Выбрать главу

— Спасибо, но мне нравится мое занятие. А смешно, правда, что общественному мнению абсолютно наплевать на это вот, — она коснулась глаза, — но все в четыре глаза следят за всеми вашими движениями, которые никого не касаются и никому не вредят.

Ладно, мне пора, но я думала, что вам надо это знать, вот и все.

— И я очень вам благодарна, мадам Оливье, серьезно. Просто как-то не могу собраться с духом, как умела когда-то.

Мадам Оливье укоризненно поцокала языком, поцеловала Николь, сказала на прощание: «Ну-ну, не время киснуть, выше голову!» — и ушла.

Николь плюхнулась в кресло, открыла книгу учета, вздрогнула, увидев красные записи, и тут же ее закрыла.

Медленно прошла неделя. Даже воздух вокруг казался каким-то вязким, и столь же вяло чувствовала себя Николь. Что-нибудь делать она даже не пыталась. Мысль о погребах, виноградниках, о чем угодно, связанном с делом, вызывала приступ отчаяния, воспоминания о величайшем своем преимуществе, которое она, быть может, своими руками отдала самому крупному своему сопернику. Оставалось только одно — ждать вестей от «Луи.

Николь сидела на веранде, лениво поглядывая на грядки лаванды и пытаясь ни о чем не думать, когда чуть ли не бегом примчалась по дорожке мадам Оливье, размахивая двумя письмами.

— Я обещала Тома на почте доставить это письмо, поскольку все равно иду сюда. Интересно, от кого это?

Николь взяла письма:

— Не от того, от кого вы себе воображаете, но спасибо вам, что сделали крюк, мадам Оливье.

— Ну, оставляю их вам, — ответила та, мучительно желая узнать содержание писем. — Разве что вы хотите, чтобы я подождала ответа?
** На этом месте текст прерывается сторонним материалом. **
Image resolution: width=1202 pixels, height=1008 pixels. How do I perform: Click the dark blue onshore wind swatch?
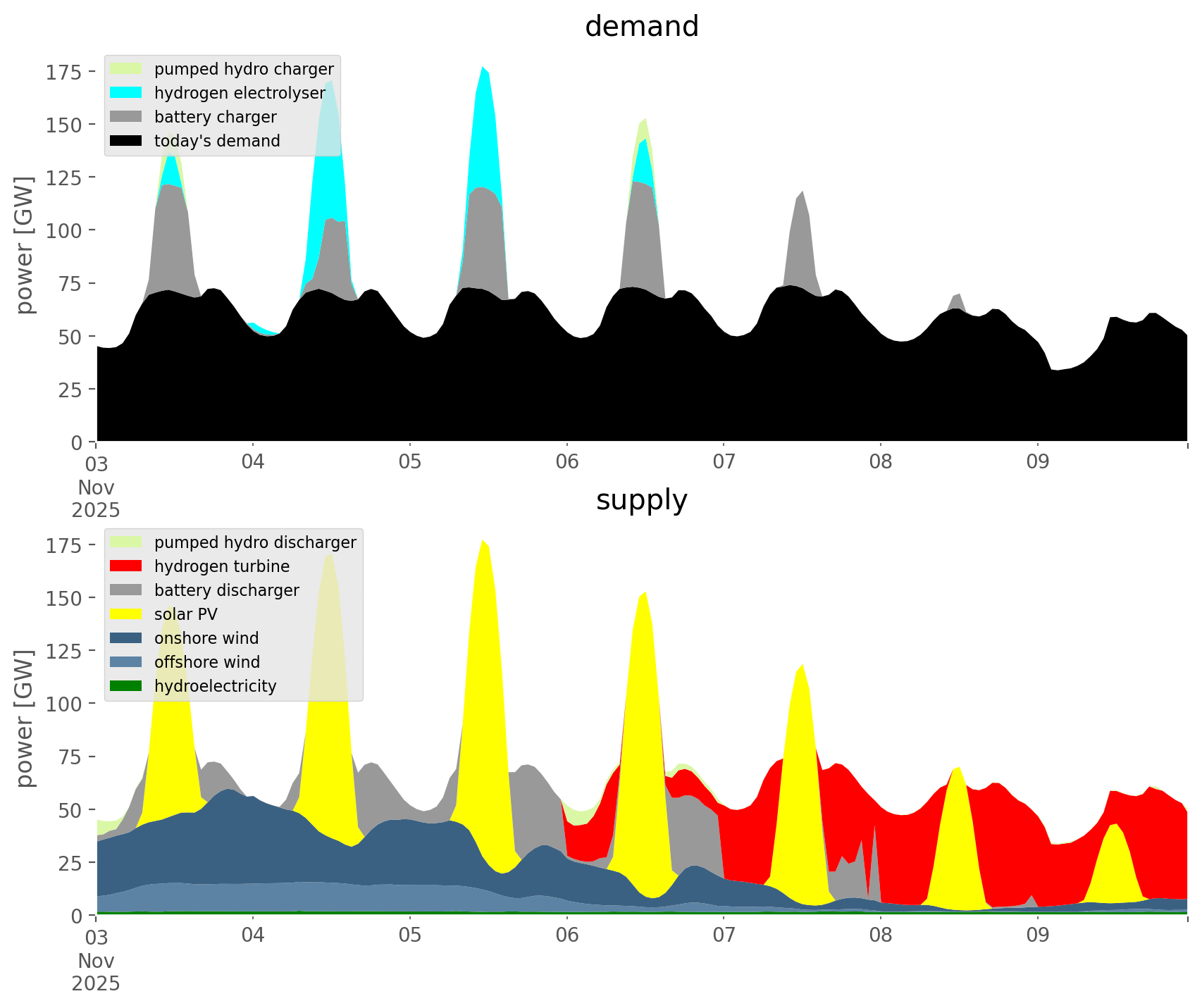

Я как раз пойду в ту сторону.

— Вы очень любезны, но спасибо, я справлюсь.

Николь поспешила к себе в контору, чтобы распечатать письма без помех. Одно было от Луи, а второе — по дорогой привязанной ленте сразу понятно от кого: от Терезы!

Письмо от Луи Николь открыла первым.

Он уже был в Париже, где, видимо, народу было битком, номеров в отелях просто не осталось. Луи спал на сундуке в отеле у приятеля, как он сказал, хотя Николь подумала, что у него просто ни на что другое нет средств. Та малость, которую она смогла наскрести ему на эту поездку, была просто жалкой. Повсюду попадались британские и русские военные, готовящиеся к дороге домой, но город праздновал и радовался восстановлению порядка. Луи хотел на следующий день попытаться получить аудиенцию у русского посла и для этой цели нашел место, где повесить единственный оставшийся у него приличный костюм, слегка потрепанный и уже вышедший из моды, но все же респектабельный.

Она вспомнила, как впервые увидела Луи — румяные щеки, копна пшеничных волос, мохнатая волчья шуба и сапоги до колен, весь — дружба и товарищество. Сейчас волосы у него поредели, и все, что осталось, — потрепанный костюм и надежда. И надежда эта опиралась только на плечи Николь. Она горячо желала, чтобы вера Луи в нее не оказалась ошибочной.

Лента на письме Терезы была скользкой и гладкой. Давно уже пальцы Николь не касались такого хорошего материала. Она аккуратно разложила ее на столе (Ментане понравится) и распечатала письмо.

Я снова в Реймсе, в вашем тихом захолустье! Париж кишит солдатами и такой скучной политикой, что я сбежала сюда ради покоя. Мы ведь снова друзья? Приходите ко мне на Рю-де-ла-Ваш прямо сейчас! С совершенным почтением и т. д.

Ваша Тереза

Против этого приглашения невозможно было устоять. Николь постояла у зеркала, пригладила волосы, пощипала щеки и поспешила к особняку Терезы. Последний раз она там была вместе с Ксавье, глубокой ночью. Где бы ни находилась ее взбалмошная подруга, рядом с ней всегда витал сладковатый запашок скандала, который сейчас мог отвлечь Николь от мучительного ожидания новостей.

Какой бедняга на этот раз пал жертвой ее чар?

— Вы пришли! Значит, мы правда снова друзья?! — воскликнула Тереза и так крепко обняла Николь, что у той волосы рассыпались. Она снова собрала их в узел.

— Конечно. Вы же знаете, что никто не может вам долго сопротивляться.

Она знала, что никогда больше не будет с Терезой так беспечна. Но как же с ней весело! Приезжая в город, Тереза расцвечивала мир вокруг яркими красками, придавала ему остроту опасности, и мысль о том, чтобы выбросить ее из своей жизни, была для Николь невыносима.